Enjoy Old Fashioned Trini Food in Modern Port-of-Spain at The ‘Original’ Breakfast Shed
Good food is a given when you’re staying at the Hyatt Regency Trinidad. This jewel of the acclaimed Port-of-Spain International Waterfront Center is fancy in many ways, not the least of which being its fine dining options. Breakfast, lunch and dinner plates I’ve observed and enjoyed at the property in recent years comprise a nice mix of local and international dishes, often borrowing from each others’ distinctive cooking traditions to create unique flavor combos.
The food at the Hyatt is so good, in fact, that I could understand if guests never ate anywhere else during their stay. I, myself, have done so twice in the past three years, but I doubt it will happen again; not since I found my way to Femmes du Chalet, the famed local lunch spot better known as The Breakfast Shed.

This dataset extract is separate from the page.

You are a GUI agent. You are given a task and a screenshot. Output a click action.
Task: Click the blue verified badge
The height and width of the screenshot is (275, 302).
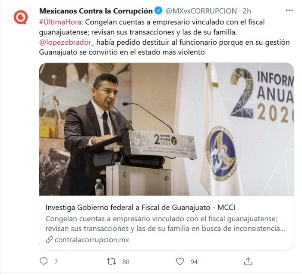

I stumbled in here in search of doubles the morning after exceeding the posted warning signs in my head over excessive partying at the LIME 2013 All-Inclusive Carnival Fete.
(Editor’s note: You’ll find that the terms “all-inclusive” and “carnival fete” go together a little too well during Trinidad Carnival, so if you go, don’t be surprised if you find yourself wandering the streets of Port-of-Spain aimlessly in search of any kind of booze-soaking sustenance your own selves…)
I didn’t find any doubles (other a.m. stumblers beat me to ’em, I guess), but I did find just about every other traditional Trini treat you could think of in the many stalls beneath the Shed. Callaloo, macaroni pie, stew beef or chicken, oxtail, souse, roti, provisions – it was like the Naparima Girl’s High School Cookbook come to life!
Granted, it’s not the most artistic presentation, but they’re not interested in style points here. This place is all about feeding you, and feeding you really well, with some real, down-home traditional West Indian food that satisfies your soul as much as it does your tummy. It’s a tradition at the Breakfast Shed that goes back some 87 years…
The year was 1926 and Audrey Layne Jeffers was through lamenting the plight of the Trinidad’s impoverished children. A local social worker, she set about doing something to help, establishing the Coterie of Social Workers to provide free meals to the kids. This led to the very first Breakfast Shed. Offshoots soon followed, feeding needy children in many local communities all across Trinidad and Tobago.
Down on the waterfront in Port-of-Spain, the Breakfast Shed became the hot spot for dock workers and the blue collar set as it transitioned over the years from its charitable beginnings into a full-fledged enterprise, and now, a cherished TnT institution.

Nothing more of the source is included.